GMTs of CVI-JE in the present study declined rapidly over the first 2 years of follow-up, before appearing to generally plateau. GMTs were still above the threshold considered protective at 5 years post-booster although they were considerably lower from day 28 post-booster to 2- or 5-year post-booster than any studies in which either JE-CV or IC51 was the booster.[15,17,18] A slight rise in apparent GMT in the present study was seen between years 3 and 4 of follow-up, which is consistent with previous long-term JE vaccine immunogenicity reports in endemic settings.[15,16] This may have been caused by natural boosting from wild-type JEV or other flaviviruses, which may cross-react with the JE PRNT50 test.[20] Natural boosting from wild-type JEV or other flaviviruses may contribute to CVI-JE antibody persistence in flavivirus-endemic settings.
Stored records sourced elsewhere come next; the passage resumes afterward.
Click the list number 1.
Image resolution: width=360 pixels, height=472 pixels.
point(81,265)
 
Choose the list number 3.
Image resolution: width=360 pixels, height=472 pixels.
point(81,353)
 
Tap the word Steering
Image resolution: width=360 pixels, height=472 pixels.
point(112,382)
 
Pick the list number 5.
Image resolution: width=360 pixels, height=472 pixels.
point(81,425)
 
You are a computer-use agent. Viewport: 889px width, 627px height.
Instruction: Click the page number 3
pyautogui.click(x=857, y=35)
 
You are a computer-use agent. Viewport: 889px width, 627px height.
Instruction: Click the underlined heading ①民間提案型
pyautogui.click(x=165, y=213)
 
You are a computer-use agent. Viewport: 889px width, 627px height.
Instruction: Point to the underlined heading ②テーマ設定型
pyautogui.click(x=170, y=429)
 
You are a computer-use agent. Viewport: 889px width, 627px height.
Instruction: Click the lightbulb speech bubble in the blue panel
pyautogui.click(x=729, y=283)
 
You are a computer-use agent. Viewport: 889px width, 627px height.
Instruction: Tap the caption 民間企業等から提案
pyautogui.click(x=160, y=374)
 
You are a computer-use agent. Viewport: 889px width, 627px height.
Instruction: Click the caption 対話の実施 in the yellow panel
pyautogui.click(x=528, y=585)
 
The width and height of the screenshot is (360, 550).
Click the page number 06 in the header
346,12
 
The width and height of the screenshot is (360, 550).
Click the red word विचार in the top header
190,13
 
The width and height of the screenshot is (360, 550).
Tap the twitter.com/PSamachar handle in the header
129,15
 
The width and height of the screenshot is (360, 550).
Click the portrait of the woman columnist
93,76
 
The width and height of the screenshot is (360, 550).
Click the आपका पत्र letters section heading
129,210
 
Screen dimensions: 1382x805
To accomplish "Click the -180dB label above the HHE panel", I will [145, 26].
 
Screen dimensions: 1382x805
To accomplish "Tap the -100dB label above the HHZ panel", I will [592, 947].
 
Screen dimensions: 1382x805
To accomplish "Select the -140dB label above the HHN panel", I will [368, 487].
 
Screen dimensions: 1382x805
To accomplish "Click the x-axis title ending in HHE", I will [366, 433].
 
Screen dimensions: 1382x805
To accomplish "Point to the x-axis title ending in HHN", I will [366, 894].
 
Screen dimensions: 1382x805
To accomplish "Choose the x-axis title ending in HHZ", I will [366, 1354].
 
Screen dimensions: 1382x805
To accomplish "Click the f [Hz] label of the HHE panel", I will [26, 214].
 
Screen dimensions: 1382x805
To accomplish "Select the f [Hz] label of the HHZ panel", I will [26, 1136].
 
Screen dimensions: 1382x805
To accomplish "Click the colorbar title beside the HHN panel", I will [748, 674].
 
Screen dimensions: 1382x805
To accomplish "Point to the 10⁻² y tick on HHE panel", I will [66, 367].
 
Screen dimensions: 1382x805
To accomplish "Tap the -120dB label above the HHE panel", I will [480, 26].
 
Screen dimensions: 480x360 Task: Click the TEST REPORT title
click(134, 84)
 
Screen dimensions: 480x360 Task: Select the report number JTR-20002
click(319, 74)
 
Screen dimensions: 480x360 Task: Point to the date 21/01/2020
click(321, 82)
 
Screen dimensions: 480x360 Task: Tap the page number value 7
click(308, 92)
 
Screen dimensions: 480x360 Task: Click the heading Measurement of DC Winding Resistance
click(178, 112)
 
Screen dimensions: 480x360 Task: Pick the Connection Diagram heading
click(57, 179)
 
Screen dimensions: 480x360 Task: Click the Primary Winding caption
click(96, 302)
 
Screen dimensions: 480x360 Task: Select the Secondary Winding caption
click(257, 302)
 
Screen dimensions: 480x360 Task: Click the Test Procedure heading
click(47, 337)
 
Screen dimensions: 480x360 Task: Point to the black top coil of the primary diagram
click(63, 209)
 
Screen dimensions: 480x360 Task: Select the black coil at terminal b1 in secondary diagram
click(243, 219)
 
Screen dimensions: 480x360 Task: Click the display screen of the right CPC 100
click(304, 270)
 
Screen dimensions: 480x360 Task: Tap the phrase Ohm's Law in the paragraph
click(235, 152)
There were limitations to the present study. The single-arm trial design did not allow for head-to-head comparison of the long-term immunogenicity and safety of CVI-JE with other contemporary JE vaccines. Results between testing laboratories may vary because no standardized protocol for the PRNT exists. Also, different endemic settings and study timings may be a source of heterogeneity between studies due to natural boosting from JEV or other flaviviruses. Therefore, interpretations of non-head-to-head comparisons should be treated with caution.[21,22]

Conclusion

A 2-dose primary immunization and booster 1 year later in children aged 1–3 years with CVI-JE provided long-lasting immunity for the majority of participants up to 5 years post-booster. No JE cases and no related SAEs were observed.